The operations may be said to have begun in January, when Palombini’s Italian division marched from Old Castile to join the Army of the North, in order to replace Dumoustier’s brigade of the Young Guard, which was being recalled to France. After crossing the Guadarrama Pass in a blizzard, which cost some lives, they got to Burgos on the 28th, driving away the Cura Merino and his band, who had been blocking the road from Valladolid. From Burgos Palombini marched to Vittoria, escorting a convoy of drafts returning to France, couriers, officials, and convalescents. There he heard that Longa and Mendizabal had cut in behind him, and had again stopped communications. Wherefore he turned back, and swept the Bureba, where they were reported to be. Not finding them, he marched as far as Poza de la Sal, not far from Briviesca, but some leagues off the great chaussée. In this town his head-quarters were fixed, while the bulk of his division was sent out in flying columns to collect food. He had only 500 men with him, when on the night of February 10-11 he found himself surrounded by three Spanish columns, which had slipped through the intervals of the outlying Italian regiments, and ran in on the town from different quarters. The surprise, contrived by Longa, was complete; but Palombini, collecting his men in a clump, held out till daylight, when his battalions came flocking in to the sound of the musketry and relieved him. The Spaniards disappeared, taking with them some baggage and prisoners captured in the first rush, and were soon lost to sight in the mountains.

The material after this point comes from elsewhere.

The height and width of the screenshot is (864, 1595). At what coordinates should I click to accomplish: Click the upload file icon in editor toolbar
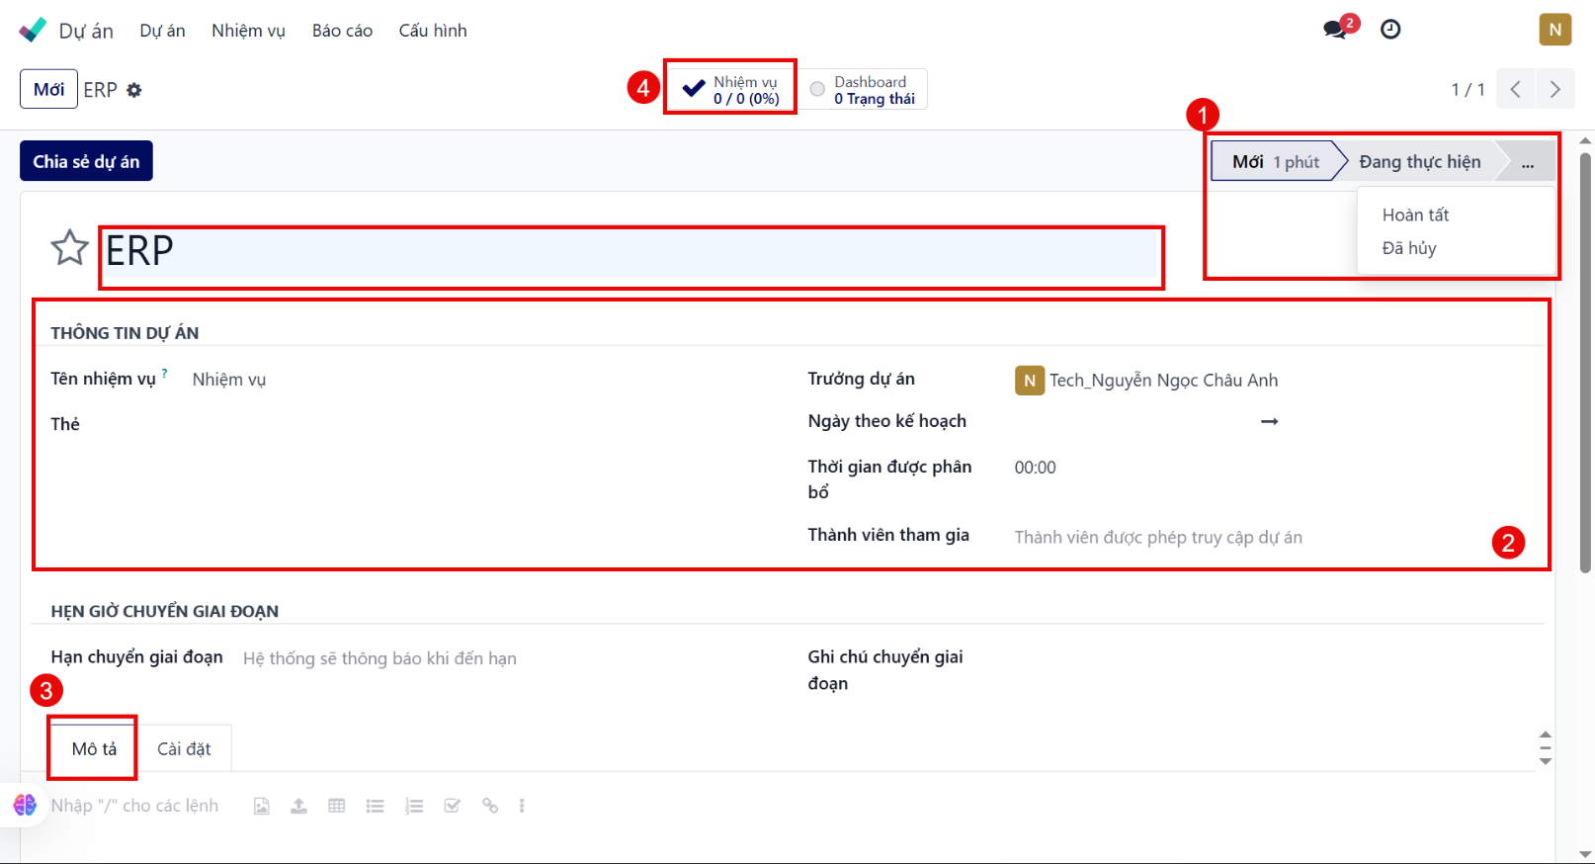tap(298, 806)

The Italians, lucky to have escaped so cheaply, marched back to the Ebro by way of Domingo Calzada, where there was a French garrison in imminent danger of starvation, as it had long been blockaded by local bands[386]. Palombini took it on with him, and blew up the castle, as the place was inconveniently remote from any other French post. He then returned to Vittoria by way of Haro (February 18) and next pushed on to Bilbao, where he relieved Dumoustier’s brigade of the Imperial Guard, which was at last able to obey the Emperor’s order to return to France (February 21). Caffarelli used this force as his escort back to Bayonne, and returned in some disgrace to Paris. Clausel assumed command in his stead on the next day.